Filmin kamera çekimleri belirli bir standartta, ancak ses kullanımı dış mekan çekimi yok denecek kadar az olduğundan çok hissedilmese de, bilhassa diyaloglarda oldukça rahatsızlık verecek boyutta olduğunu söylememiz gerekir. Filmde devamlı olarak ara geçişlerde Galata ve Kız Kulesi ile İstanbul’un dizilerde de sıklıkla görülen havadan görüntülenmesinin de artık filmlerin bir kısım eksikliklerini örtme amaçlı, miadını dolduran, dizi estetiği boyutlu uygulamalar olduğunu görmemiz gerekiyor. Teoman’ın seslendirdiği, söz ve müziği Özdemir Erdoğan‘a ait olan “Sevdim Seni Bir Kere“nin de yağmur altında ve klip formatında filme eklenmesi de şarkının güzelliğinin aksine filme katkı sunduğunu söylemek çok zor.
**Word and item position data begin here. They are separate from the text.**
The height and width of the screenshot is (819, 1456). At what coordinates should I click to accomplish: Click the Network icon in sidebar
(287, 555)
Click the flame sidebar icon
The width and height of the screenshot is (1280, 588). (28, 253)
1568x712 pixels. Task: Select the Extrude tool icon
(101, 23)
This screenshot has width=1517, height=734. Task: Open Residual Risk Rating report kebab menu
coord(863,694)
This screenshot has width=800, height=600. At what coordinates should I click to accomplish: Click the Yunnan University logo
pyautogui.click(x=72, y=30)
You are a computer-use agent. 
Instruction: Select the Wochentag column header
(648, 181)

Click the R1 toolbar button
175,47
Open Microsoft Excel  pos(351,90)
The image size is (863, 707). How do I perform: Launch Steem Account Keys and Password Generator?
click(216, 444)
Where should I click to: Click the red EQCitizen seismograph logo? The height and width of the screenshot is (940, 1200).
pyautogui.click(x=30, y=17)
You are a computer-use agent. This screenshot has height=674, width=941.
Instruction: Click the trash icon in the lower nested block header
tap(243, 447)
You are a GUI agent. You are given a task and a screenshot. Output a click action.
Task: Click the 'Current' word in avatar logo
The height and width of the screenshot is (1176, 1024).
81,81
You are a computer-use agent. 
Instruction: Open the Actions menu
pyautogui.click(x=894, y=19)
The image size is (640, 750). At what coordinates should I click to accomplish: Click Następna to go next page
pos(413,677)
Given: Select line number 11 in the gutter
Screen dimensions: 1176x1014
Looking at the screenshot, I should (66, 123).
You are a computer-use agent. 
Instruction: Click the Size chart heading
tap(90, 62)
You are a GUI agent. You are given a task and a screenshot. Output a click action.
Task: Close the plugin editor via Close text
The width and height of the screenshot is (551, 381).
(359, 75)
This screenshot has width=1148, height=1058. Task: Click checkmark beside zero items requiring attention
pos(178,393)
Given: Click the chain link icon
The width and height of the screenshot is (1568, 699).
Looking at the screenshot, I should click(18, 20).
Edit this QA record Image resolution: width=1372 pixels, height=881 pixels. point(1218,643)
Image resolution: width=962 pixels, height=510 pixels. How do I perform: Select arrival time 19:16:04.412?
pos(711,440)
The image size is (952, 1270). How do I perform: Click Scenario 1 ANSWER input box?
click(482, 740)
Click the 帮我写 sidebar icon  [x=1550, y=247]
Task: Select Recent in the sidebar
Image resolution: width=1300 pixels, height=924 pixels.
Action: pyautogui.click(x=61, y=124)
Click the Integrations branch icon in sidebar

Sonuç olarak, gerek senaryo zaafları, gerekse de oyunculukları ile “Çat Kapı Aşk” filmi vasatlık sınırlarının üstüne taşamıyor. Filmi izlerken, sinemamız açısından latince “Quo Vadis? (nereye gidiyorsun)” söz kalıbı nedense sürekli iç sesimde tekrarlandı. İzleyip izlememek ise tüm bu söylenenlere karşın size kalıyor.